---------- INPUT RECORDS

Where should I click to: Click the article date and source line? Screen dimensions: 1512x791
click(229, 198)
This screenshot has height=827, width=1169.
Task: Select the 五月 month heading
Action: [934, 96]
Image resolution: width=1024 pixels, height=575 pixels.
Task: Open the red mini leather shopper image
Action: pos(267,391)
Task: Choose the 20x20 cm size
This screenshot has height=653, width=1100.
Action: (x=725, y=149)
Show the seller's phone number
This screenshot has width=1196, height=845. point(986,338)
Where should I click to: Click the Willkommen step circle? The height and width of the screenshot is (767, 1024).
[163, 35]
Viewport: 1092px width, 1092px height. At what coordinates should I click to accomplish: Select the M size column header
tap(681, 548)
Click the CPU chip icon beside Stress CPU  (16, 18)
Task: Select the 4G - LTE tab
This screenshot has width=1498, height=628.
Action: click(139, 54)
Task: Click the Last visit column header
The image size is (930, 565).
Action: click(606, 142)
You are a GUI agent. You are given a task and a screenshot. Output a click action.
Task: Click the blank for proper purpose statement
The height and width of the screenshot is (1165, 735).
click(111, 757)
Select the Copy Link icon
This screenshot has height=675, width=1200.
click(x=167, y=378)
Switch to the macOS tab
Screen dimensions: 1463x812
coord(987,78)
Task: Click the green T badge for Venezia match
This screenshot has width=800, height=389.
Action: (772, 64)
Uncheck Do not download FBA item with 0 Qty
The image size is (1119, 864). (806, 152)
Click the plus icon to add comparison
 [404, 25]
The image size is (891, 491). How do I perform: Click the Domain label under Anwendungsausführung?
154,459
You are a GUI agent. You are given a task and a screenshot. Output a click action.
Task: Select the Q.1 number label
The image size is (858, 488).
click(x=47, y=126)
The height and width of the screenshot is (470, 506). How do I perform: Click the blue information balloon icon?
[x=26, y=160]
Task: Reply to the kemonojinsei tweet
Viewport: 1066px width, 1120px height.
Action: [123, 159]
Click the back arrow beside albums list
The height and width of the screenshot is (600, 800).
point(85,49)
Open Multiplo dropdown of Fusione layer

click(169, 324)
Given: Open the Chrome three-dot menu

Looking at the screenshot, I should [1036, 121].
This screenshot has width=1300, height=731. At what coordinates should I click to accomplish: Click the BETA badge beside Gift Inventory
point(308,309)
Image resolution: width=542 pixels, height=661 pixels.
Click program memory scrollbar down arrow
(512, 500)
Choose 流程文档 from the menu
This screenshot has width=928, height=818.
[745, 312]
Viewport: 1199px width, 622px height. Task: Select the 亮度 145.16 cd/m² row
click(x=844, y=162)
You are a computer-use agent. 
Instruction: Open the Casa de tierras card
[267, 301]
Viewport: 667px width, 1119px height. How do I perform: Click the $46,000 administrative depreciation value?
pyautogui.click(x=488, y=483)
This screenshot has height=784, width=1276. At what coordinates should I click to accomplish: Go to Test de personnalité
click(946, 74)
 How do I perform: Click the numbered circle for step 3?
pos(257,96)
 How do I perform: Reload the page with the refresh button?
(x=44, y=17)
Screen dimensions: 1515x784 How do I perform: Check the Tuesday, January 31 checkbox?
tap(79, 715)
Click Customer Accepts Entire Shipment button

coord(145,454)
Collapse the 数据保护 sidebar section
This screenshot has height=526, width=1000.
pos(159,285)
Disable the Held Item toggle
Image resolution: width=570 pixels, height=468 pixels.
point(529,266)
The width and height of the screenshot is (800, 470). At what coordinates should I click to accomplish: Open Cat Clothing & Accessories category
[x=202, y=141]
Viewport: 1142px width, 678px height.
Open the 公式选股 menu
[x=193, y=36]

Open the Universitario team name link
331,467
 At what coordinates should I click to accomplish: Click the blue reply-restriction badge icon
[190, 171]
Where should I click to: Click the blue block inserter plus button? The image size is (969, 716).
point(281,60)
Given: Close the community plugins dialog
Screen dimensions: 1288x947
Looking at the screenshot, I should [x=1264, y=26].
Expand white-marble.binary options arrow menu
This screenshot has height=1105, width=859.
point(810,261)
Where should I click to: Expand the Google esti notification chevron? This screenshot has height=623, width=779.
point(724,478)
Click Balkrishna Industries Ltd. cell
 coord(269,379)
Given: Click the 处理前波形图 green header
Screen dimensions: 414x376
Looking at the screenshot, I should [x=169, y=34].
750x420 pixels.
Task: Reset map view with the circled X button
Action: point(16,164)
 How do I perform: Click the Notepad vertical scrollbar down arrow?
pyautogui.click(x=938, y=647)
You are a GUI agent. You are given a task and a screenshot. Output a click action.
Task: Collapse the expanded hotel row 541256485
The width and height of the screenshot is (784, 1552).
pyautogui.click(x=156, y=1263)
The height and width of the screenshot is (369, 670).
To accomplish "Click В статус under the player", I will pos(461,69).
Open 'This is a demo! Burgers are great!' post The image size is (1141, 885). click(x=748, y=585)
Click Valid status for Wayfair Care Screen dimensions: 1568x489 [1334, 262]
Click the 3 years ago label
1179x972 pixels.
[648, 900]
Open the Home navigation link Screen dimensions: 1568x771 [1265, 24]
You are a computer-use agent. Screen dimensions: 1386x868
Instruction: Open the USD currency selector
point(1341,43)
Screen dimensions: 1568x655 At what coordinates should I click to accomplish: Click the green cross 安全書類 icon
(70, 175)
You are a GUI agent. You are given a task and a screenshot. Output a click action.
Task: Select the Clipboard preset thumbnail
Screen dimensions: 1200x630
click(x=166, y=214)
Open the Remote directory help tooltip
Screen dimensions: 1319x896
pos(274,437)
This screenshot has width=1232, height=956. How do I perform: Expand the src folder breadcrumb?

--------------------

- TRY IT -
Show each line in the entries that holds the string "computer".

- ANSWER BOX -
You are a computer-use agent. 
You are a computer-use agent. Screen dimensions: 1386x868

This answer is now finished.